I would suggest you do a lot more research on the uses of analysers.
You can download the manual for the MFJ269 and it has a lot of interesting information on how to use it.
But just because it can do these things does not mean you are going to use it a lot.
So, only you know how much use it will actually get.

In my case it sits in the cupboard for 95 percent of the time, but it's 5 percent of application is certainly very useful.

73 - Rob
« Last Edit: August 21, 2012, 01:43:31 PM by STAYVERTICAL » Logged

Posts: 5030

« Reply #8 on: August 21, 2012, 02:59:39 PM »
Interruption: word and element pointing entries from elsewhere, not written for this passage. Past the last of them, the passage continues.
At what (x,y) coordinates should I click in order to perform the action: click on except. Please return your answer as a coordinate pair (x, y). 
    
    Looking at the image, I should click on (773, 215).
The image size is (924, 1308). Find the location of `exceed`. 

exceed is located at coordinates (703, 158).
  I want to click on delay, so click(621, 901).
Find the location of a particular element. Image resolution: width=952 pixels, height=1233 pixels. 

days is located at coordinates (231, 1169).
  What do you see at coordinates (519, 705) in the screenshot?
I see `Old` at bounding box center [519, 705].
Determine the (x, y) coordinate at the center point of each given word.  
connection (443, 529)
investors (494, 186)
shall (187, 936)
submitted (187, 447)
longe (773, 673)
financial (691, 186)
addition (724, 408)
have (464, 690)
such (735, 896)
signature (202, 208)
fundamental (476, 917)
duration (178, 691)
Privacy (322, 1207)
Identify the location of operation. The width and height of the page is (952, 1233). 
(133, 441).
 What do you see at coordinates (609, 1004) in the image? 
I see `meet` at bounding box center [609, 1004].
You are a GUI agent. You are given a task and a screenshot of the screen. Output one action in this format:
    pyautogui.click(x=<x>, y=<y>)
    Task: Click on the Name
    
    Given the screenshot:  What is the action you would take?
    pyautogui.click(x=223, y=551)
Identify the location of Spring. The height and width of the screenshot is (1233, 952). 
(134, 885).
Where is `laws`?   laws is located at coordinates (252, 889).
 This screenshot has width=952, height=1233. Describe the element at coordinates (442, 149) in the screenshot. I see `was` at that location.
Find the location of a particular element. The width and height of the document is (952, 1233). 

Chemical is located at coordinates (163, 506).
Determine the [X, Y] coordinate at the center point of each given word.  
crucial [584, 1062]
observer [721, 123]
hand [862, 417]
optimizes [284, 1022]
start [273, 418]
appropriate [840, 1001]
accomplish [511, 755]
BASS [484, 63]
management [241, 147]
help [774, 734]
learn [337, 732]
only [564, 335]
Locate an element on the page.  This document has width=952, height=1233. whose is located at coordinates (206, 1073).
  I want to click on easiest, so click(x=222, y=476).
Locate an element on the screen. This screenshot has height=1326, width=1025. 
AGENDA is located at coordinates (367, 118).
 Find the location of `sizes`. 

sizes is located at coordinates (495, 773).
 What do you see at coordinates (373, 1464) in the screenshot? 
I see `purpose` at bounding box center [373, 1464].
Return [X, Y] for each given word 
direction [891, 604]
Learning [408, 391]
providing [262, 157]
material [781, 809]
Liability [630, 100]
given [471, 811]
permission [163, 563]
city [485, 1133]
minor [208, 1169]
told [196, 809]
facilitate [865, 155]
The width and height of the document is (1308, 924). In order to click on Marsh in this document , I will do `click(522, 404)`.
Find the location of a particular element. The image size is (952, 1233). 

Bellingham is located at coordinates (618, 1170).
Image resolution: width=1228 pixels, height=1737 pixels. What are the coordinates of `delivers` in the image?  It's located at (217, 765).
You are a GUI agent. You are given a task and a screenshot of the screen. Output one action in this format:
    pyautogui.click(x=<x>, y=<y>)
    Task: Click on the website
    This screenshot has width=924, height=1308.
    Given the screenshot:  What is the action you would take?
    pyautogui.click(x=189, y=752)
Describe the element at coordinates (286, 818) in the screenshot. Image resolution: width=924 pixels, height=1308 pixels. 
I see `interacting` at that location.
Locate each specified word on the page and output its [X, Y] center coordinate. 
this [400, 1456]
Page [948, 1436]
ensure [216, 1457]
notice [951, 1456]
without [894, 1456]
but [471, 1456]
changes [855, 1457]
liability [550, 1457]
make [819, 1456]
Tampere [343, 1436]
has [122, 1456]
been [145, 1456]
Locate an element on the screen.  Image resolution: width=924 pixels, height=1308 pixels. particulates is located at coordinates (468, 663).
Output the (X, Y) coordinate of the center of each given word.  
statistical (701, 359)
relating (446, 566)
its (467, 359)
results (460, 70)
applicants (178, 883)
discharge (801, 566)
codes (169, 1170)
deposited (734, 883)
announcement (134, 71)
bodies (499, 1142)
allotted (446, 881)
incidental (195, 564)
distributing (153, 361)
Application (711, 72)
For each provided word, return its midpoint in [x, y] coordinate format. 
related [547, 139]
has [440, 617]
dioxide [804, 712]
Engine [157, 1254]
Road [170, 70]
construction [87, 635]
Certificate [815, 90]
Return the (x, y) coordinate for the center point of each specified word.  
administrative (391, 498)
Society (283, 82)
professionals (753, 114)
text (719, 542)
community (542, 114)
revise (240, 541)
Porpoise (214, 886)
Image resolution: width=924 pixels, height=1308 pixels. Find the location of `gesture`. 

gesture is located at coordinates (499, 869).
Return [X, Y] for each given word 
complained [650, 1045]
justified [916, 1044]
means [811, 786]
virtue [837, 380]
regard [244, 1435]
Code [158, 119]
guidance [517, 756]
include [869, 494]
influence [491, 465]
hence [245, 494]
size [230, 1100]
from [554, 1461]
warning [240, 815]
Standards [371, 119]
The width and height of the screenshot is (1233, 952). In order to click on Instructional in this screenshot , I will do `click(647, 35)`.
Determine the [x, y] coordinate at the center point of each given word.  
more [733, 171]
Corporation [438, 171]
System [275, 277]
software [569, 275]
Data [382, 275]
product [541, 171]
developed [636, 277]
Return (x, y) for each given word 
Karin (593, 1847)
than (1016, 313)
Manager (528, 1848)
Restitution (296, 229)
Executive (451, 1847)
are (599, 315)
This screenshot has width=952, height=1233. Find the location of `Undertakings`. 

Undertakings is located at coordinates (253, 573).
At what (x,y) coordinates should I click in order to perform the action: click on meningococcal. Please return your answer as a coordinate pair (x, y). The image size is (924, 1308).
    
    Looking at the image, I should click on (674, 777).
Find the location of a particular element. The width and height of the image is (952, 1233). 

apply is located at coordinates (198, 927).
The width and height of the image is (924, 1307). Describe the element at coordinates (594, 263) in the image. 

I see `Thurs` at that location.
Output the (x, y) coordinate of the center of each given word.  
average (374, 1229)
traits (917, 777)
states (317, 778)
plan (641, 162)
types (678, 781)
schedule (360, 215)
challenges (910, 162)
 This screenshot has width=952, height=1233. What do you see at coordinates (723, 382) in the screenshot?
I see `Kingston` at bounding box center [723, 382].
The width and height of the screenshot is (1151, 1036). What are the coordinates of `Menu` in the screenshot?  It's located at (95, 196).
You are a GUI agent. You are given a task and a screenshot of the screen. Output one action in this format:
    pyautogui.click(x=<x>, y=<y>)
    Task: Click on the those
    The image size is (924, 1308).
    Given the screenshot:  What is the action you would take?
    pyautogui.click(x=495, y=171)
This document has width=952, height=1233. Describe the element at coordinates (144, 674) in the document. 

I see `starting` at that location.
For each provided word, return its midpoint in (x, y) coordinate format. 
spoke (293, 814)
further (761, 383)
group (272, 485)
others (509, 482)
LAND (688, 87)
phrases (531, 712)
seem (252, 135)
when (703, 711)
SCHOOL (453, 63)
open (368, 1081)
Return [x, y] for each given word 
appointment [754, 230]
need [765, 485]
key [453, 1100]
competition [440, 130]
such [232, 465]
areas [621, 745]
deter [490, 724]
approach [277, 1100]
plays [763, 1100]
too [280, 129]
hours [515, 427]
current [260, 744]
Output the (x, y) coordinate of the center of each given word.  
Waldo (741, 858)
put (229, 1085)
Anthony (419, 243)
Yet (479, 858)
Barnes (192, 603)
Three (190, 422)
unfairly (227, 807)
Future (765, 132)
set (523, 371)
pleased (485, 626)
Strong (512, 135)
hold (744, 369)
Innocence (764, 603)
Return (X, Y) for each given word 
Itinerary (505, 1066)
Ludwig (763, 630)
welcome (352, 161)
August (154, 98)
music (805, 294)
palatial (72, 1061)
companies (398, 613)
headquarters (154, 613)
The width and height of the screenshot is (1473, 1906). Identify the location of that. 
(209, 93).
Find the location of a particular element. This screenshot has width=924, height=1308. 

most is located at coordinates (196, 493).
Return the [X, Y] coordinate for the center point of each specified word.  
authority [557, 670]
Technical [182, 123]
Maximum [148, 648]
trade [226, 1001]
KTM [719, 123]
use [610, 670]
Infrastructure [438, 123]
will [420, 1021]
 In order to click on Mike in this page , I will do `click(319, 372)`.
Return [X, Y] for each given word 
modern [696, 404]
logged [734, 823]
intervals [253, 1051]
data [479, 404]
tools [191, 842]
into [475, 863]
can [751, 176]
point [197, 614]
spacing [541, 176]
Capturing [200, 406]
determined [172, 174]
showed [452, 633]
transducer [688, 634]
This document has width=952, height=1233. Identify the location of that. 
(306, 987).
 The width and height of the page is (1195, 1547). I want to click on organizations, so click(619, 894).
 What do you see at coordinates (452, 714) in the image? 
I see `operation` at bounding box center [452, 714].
I enjoy building antennas for HF and 2m and was wondering if an 'antenna analyser' would be a good investment.  They are quite expensive, and because I don't really know how to use one I'm a bit hesitant to buy one.  Also they only seem to be made by MFJ, which is slightly worrying re: quality.

Jonathan, M5AEO.

They are a very good investment. Better investment than a Bird meter from someone running 100W. It is amazing how many people spend $500 on a Bird meter, even though they are running 100 watts.

Posts: 9930

« Reply #9 on: August 23, 2012, 12:17:57 PM »

pick up a used MFJ 259b, and you will be able to play antennas much easier.  also only use alkaline batteries in it, they last a long time.  if you use rechargeable batteries (1.2 volts each)  they star at a lower voltage and when it gets to about 11.5 volts it quits.  a set of alkaline will start at 15 volts ( 1.5 volts per battery) and they last a long time before the voltage drops too low.